Vulnerabilidade reconhecida

O procurador Gabriel Oliveira destaca que a Convenção de Minamata sobre Mercúrio, firmada pelo Brasil em 2013, reconhece as vulnerabilidades particulares dos ecossistemas árticos e das comunidades indígenas, devido à biomagnificação do mercúrio e contaminação de alimentos tradicionais, bem como das preocupações com as comunidades indígenas de forma mais ampla, no que diz respeito aos efeitos do mercúrio.

"A persistência da deliberada omissão do Estado brasileiro em reconhecer e envidar esforços no sentido de prevenir a contaminação e tratar a população contaminada por mercúrio há de refletir, observando-se o alto grau de contaminação do povo indígena Munduruku, não apenas a vulneração dos direitos fundamentais à vida, à saúde e à felicidade, mas igualmente perspectiva etnocida, eis que redundará em relegar o povo Munduruku - e as demais populações afetadas – à própria sorte e assim lhe imputar o ônus de abandonar suas práticas tradicionais – inclusive alimentares - com vistas a garantir a sua subsistência”, destacou o procurador.

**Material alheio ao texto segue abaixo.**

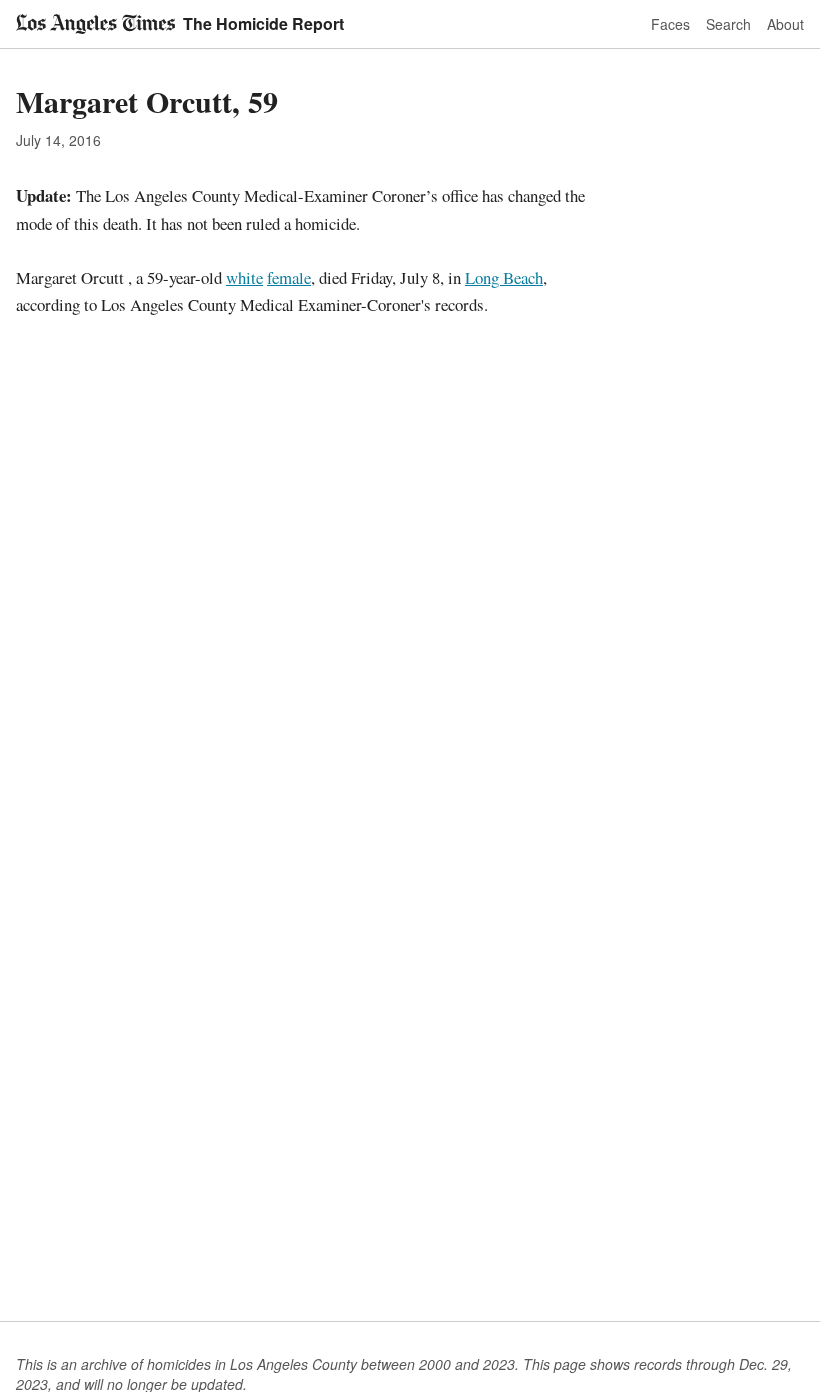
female (289, 277)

Crianças Munduruku em águas aparentemente contaminadas por rejeitos de mineração ilegal em nov de 2022 — Foto: MPF/Reprodução

O MPF também recomendou à Secretaria de Vigilância em Saúde que sejam analisadas, ao menos, as seguintes medidas imprescindíveis à prevenção e tratamento:
  • desenvolvimento de plano de descontinuidade do uso de mercúrio na mineração artesanal de ouro na região;
  • elaboração de Plano de Manejo de Risco para as populações cronicamente expostas ao mercúrio;
  • monitoramento sistemático dos níveis de mercúrio na população Munduruku;
  • monitoramento clínico sistemático de possíveis alterações neurológicas decorrentes dos altos níveis de mercúrio no organismo;
  • criação de programa específico de saúde, que tenha como objetivo reduzir o risco da exposição das mulheres em idade fértil a altos índices de mercúrio no organismo;
  • criação de programa de orientação dietética para minimizar exposição ao mercúrio;
  • criação de espaço de diálogo entre a população Munduruku e as instituições de saúde, para juntos compreender e intervir na proteção da saúde no contexto da problemática do mercúrio; e
  • emprego da Força Nacional do Sistema Único de Saúde, com o fim de realizar a testagem compreensiva da população exposta à contaminação por mercúrio e, assim, possibilitar a realização de diagnóstico minimamente concreto da gravidade da exposição.

O MPF estabeleceu o prazo de 30 dias úteis para que a Secretaria de Vigilância em Saúde responda se atenderá a recomendação.